I have been working through an exercise to find alternatives to storing raster data in an expensive proprietary database format. We have a lot of raster data in various formats (ECW, jpg, LZW and Packbits compressed TIFF, uncompressed TIFF, GeoTiff) and of different types (historic black and white mapping, full colour aerial photography, panchromatic (greyscale) aerial photography, full colour base mapping tiles at different resolutions). There is probably close to 1TB (~1000GB) of it. It is currently consumed by about 20 different applications in different ways – through a MapServer (ms4w) WMS, Oracle GeoRaster, ArcSDE raster and directory based image catalogues. There are multiple copies of the data in the different formats for the various applications and while it would be nice to have one datastore that every application accessed, in reality the data needs to be fit for purpose and so there probably will always be a number of options to consume it.
But to get back to the task at hand – alternative data storage and dissemination. Enter MapServer (mapserver.org) and GeoServer (geoserver.org) and PostgreSQL + PostGIS. The latest version of PostGIS can store raster in the database and both GeoServer and MapServer can serve mapping tiles from both directories and databases.

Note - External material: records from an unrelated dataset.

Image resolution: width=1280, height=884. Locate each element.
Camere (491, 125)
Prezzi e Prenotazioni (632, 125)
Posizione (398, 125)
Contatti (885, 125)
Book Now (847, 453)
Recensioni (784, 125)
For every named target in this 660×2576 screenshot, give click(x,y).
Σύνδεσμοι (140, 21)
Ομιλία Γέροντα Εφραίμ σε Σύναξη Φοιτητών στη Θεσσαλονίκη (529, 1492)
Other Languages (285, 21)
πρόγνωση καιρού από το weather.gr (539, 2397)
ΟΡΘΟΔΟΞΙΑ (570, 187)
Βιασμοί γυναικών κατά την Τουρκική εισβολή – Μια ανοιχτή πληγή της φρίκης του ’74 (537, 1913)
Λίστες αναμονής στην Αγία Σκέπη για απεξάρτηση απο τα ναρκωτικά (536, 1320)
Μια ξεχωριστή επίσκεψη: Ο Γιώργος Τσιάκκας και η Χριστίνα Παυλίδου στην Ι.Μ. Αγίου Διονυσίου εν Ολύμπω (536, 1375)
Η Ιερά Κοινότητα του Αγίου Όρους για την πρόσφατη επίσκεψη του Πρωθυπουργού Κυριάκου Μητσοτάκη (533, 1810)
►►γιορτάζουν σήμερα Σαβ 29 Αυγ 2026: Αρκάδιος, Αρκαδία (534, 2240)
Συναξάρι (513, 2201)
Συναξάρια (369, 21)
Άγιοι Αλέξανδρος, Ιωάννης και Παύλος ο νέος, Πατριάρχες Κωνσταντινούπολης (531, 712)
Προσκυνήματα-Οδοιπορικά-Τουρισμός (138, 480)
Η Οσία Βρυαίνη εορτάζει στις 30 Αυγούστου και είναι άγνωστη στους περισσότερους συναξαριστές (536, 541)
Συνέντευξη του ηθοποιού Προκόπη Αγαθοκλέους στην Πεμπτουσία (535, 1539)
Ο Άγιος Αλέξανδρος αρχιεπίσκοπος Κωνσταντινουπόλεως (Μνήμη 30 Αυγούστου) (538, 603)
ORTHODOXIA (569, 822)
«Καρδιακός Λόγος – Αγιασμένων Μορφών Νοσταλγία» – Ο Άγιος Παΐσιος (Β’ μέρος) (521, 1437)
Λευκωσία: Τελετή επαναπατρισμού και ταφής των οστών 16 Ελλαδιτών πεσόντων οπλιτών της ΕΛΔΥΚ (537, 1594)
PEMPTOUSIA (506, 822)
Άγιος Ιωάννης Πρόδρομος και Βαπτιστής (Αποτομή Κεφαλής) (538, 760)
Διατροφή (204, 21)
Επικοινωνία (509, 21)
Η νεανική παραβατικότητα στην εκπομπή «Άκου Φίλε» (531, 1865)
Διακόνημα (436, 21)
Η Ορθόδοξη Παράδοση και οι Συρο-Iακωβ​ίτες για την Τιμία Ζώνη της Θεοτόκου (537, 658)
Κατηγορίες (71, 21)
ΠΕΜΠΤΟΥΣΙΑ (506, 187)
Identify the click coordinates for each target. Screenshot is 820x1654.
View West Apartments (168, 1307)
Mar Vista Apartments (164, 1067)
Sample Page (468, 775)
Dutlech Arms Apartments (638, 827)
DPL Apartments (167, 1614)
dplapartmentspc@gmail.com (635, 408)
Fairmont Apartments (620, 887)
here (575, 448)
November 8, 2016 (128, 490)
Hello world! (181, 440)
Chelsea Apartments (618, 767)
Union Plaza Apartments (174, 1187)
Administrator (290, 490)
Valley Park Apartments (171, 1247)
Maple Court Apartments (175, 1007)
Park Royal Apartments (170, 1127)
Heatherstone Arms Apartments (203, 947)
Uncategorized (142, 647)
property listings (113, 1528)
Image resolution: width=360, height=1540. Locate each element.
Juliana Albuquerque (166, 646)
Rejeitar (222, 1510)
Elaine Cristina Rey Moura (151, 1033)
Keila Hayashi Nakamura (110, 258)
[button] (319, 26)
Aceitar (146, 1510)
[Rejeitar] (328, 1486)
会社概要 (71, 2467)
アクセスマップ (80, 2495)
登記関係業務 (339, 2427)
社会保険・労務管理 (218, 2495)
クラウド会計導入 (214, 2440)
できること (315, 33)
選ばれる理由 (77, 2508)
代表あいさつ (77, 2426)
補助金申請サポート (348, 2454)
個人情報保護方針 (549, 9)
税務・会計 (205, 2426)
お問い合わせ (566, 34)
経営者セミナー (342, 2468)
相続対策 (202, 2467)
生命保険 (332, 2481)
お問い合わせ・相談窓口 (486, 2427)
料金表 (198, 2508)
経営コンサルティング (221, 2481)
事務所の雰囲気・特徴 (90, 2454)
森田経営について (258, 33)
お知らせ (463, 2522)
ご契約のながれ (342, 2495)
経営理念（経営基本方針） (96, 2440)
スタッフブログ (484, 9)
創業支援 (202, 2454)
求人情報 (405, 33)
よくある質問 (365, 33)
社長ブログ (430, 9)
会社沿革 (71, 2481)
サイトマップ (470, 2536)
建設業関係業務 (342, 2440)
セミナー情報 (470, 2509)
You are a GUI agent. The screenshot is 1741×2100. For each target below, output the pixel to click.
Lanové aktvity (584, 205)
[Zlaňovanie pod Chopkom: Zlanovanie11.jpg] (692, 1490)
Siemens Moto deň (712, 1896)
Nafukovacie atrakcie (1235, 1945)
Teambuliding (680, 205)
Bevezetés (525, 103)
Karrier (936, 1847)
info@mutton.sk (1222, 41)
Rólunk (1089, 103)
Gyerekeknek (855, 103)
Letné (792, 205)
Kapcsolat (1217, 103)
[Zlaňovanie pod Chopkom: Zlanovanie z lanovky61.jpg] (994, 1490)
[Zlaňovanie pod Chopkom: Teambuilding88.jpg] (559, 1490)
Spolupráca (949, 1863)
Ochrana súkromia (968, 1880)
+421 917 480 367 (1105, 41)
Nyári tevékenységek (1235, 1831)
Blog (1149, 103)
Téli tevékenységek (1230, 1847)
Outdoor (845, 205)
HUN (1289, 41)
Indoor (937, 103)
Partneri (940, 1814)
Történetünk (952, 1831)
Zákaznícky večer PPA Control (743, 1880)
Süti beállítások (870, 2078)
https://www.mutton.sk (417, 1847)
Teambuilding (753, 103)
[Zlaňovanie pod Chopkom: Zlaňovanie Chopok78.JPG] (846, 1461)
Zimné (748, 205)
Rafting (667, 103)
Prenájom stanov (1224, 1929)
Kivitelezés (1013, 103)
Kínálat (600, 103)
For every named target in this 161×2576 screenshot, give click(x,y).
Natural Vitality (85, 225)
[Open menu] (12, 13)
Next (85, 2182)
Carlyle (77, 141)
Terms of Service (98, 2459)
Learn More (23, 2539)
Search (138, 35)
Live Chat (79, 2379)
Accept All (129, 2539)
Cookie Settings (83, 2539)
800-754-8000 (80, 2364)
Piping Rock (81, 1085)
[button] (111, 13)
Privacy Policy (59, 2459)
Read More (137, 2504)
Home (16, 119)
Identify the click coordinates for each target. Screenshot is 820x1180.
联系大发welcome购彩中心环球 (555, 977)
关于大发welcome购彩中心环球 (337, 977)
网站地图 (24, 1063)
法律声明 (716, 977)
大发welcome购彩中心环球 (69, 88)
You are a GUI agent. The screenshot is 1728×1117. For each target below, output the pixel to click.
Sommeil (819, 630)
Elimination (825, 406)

The existing MapServer uses directory based TIFF files in three resolutions (100%, 50% and 25% or full, quarter or sixteenth resolution) with a tile index and quad tree index for each dataset. It is very fast. It serves data through WMS to the CRM, ArcGIS desktop and the external tourism website.
The development GeoServer also uses directory based GeoTiff tiles but these are prepared differently to the MapServer imagery. The commands below (in Windows batch file format* run in the FWTools shell) are used to optimise the images in terms of final file size, image quality and performance using the GDAL toolset.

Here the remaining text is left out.